Thursday, December 23, 2010
the reason for the season
Yesterday, I was frantic all day at work (which is why I did not post). I was wrapping up a hundred little details so I wouldn't be bothered over the holiday. I was arranging for a delivery to a partner's home tomorrow, since the firm's mailroom is closed and apparently he planned on reviewing a document over the weekend (!). I was doing all the small projects I could so that I could work from home today and not have to carry home a huge stack of paper. After work, I had errands to run, gifts to pick up, etc.
And somewhere about mid-day, someone I went to high school posted a facebook status along the lines of "If you are stressed out about Christmas, you're missing the whole point of the glorious holiday season!" Um, excuse me, but eff you.
I mean really. I'm not stressed out because I'm overly materialistic, or because I'm trying to get the $14.99 diamond tennis bracelet even though I have no one to give it to just because it's on sale, and how dare that lady buy the last one. I'm not stressed out because I think that the youngest one deserves or is somehow entitled to a Robosapien even though there will be 100,000 other presents under the tree. And frankly, I resent just a bit the stay-at-home mom who spends the holiday season baking cookies and shopping while the rest of us are at work so that she is done the first week of December, and only has one child, then has the gall to act all superior about it. It's not that I don't think that the cookie baking and time with children is important. I do. In fact, one of my goals for 2011 is to have more of that.
It's that those things are important, and I have to do them while working full time. This season, more than any other, is when being a stay-at-home mom is a full time job, especially with three kids. I am not stressed out because I'm trampling people to get the best deal at Walmart. I'm stressed out because my parents are coming to visit, and Kathy's mom is coming to visit, and I think it's important for kids that Christmas is somewhat magical and different. I think they deserve a tree, which takes a full day to set up (Kathy was right!). I'm stressed out because my family makes fondue every year on Christmas Eve, and that is a really labor-intensive process. And it's great if someone can sail through the holidays with peace and joy and a minimum of stress. Hooray for you. But I can't.

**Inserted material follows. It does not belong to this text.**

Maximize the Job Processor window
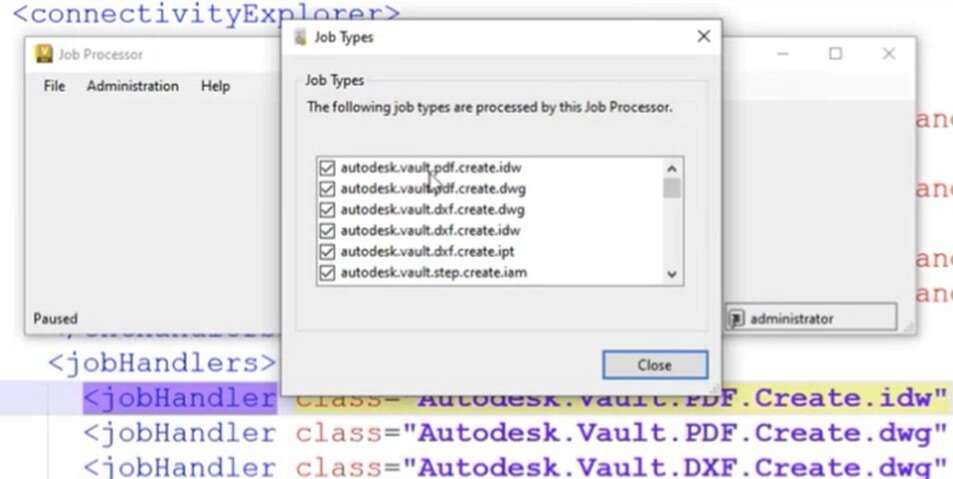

So yes, I am stressed out about getting the Robosapien. But that is because it is the only thing the poor kid asked Santa for. And if you think I am being psychotic about the Robosapien, then you go explain to a small child why they didn't get it, and you answer the questions about why Santa likes the siblings more, and you think up a response to "Was I bad this year?" that a five year old can understand. But I'm not prepared to ruin Santa because I was too busy working to get the freaking Robosapien.
So. Why am I stressed out? Because I value the magic of Santa, and time together with family that lives far away, and carrying on holiday traditions from my childhood. And actually, I don't think I've missed the point of the holiday season at all. In fact, I think I've got it exactly right.